Humanismo sin credos

Las buenas obras de unos y otros, y su porqué.

29.09.18 | 12:00. Archivado en Manifiesto pro mundo sin religiones.


O quizá, la contradicción que se esconde dentro de cualquier obra buena según la realice un creyente "convicto" o una persona normal.

Este asunto tiene que ver mucho con algo innato en la especie: el instinto de conservación, que deriva en anhelo de perpetuidad, en deseo de ser recordado y, cómo no, en creación de mundos post mortem como secuela necesaria de tal instinto.

¿Es tan fuerte el deseo de permanecer que condicione las acciones del presente? Sí. El deseo de que su memoria se perpetúe es también un estímulo poderoso en el ser humano.
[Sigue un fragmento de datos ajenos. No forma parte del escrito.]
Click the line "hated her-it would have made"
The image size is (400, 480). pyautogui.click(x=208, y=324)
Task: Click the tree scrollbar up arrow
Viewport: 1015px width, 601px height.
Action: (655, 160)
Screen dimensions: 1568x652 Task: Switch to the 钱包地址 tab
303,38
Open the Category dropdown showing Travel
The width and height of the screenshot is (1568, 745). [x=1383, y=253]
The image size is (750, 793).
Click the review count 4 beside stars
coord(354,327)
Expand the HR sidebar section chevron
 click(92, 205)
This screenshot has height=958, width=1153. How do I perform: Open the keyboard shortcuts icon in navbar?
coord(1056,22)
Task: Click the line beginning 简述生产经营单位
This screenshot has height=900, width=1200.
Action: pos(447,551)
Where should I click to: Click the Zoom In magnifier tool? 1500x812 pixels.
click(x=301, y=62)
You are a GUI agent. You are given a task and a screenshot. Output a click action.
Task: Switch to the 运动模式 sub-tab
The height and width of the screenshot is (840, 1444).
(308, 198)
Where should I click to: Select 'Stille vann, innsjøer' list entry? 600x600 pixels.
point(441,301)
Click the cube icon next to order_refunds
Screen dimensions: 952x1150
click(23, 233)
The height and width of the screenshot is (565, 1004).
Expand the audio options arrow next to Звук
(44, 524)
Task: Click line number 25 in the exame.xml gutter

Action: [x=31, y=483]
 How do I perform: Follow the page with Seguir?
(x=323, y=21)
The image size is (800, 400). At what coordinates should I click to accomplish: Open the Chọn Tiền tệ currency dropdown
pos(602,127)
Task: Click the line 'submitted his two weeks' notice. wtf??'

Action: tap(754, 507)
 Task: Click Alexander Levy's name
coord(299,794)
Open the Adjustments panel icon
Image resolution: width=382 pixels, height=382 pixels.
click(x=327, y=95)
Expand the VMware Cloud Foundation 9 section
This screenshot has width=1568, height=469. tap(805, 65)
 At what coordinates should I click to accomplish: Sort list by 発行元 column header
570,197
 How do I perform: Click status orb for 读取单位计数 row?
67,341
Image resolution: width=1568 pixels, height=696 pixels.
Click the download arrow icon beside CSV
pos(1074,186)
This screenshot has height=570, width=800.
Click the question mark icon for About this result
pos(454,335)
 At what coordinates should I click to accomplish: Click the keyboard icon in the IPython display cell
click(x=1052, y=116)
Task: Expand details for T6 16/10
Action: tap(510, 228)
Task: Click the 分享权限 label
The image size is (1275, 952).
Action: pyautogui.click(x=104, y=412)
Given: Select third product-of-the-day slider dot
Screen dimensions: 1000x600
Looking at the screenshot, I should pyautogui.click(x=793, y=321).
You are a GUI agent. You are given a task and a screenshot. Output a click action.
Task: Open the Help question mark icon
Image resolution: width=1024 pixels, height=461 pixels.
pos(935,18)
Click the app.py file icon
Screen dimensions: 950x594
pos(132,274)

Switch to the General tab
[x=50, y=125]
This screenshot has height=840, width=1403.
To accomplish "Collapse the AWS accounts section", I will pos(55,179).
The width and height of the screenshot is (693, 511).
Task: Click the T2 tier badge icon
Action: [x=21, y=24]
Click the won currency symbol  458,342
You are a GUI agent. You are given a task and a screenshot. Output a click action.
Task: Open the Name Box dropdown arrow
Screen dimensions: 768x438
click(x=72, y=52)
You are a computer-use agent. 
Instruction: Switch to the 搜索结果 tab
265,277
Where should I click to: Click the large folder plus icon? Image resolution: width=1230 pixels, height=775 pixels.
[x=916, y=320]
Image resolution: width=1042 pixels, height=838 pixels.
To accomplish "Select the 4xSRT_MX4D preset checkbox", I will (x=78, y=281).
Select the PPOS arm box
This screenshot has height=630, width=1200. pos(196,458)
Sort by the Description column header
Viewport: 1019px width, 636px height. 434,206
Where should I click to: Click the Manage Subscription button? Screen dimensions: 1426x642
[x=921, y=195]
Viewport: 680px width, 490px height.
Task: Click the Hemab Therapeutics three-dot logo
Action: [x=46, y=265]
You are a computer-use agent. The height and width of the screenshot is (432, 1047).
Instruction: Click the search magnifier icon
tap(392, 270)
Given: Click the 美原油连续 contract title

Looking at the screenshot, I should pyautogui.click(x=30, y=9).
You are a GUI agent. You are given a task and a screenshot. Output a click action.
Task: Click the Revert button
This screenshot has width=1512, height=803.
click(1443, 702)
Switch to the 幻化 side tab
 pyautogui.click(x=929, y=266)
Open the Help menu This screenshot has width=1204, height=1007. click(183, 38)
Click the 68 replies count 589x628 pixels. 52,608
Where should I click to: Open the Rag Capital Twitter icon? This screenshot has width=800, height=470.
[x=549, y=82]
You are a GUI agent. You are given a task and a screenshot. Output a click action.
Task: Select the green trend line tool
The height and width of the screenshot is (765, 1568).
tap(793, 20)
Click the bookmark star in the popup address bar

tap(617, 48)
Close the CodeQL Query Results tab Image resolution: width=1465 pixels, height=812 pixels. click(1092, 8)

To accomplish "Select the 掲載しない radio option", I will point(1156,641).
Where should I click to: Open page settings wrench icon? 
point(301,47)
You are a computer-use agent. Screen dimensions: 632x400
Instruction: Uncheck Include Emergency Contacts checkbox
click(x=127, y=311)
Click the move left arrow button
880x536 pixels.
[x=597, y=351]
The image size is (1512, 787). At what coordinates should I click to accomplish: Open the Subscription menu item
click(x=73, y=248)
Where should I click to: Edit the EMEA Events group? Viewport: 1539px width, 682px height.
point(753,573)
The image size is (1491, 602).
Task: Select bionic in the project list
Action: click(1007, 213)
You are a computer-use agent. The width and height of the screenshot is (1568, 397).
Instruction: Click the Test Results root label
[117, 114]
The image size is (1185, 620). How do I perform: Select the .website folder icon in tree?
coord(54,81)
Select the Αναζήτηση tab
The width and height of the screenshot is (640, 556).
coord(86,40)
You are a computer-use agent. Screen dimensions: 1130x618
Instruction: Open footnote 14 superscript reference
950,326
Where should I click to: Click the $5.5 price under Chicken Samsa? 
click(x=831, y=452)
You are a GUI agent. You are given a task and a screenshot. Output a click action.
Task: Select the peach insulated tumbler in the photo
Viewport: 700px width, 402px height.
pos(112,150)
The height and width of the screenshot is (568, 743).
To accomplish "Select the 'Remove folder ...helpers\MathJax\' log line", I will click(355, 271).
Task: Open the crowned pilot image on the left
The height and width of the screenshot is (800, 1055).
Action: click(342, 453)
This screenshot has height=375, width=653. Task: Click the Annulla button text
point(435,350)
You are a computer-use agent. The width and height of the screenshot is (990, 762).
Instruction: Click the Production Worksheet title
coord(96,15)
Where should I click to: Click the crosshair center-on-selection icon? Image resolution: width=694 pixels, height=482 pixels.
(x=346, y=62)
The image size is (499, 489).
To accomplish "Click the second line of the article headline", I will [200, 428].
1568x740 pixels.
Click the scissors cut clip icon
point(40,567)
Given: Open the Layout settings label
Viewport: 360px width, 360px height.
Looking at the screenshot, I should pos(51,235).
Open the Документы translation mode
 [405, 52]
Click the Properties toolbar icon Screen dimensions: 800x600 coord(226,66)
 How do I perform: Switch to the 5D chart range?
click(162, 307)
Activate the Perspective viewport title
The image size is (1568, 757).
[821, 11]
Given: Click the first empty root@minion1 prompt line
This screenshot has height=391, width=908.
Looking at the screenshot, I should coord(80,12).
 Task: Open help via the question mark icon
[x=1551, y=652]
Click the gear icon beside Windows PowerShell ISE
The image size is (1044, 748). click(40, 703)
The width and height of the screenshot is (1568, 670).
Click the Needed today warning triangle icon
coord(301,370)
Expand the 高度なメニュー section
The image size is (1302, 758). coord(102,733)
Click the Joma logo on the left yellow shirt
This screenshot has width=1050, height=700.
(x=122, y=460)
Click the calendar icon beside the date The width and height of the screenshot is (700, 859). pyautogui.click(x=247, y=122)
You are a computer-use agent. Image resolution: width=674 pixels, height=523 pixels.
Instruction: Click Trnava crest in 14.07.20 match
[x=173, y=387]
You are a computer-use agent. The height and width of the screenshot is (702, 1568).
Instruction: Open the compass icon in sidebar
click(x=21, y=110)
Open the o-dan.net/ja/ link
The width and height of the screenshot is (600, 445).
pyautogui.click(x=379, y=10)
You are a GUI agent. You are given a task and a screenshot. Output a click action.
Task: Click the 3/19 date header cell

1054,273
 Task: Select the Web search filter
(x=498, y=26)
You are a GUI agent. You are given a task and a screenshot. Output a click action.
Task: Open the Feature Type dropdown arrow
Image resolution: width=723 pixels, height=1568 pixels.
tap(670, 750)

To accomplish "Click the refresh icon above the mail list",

Y erigen monumentos y crean empresas y hacen acopio de ingentes cantidades de dinero para sus descendientes y crean fundaciones y dan nombre a hospitales y levantan valles de los caídos...

Porque así lo creen y quizá para creérselo, los creyentes afirman que todos sus actos están encaminados a ese permanecer “post mortem”, pero, ah, ellos en un mundo distinto.

¿Qué mundo es ése? ¿El de las almas inmateriales cuya presencia en éste no está del todo clara ni tampoco percibimos?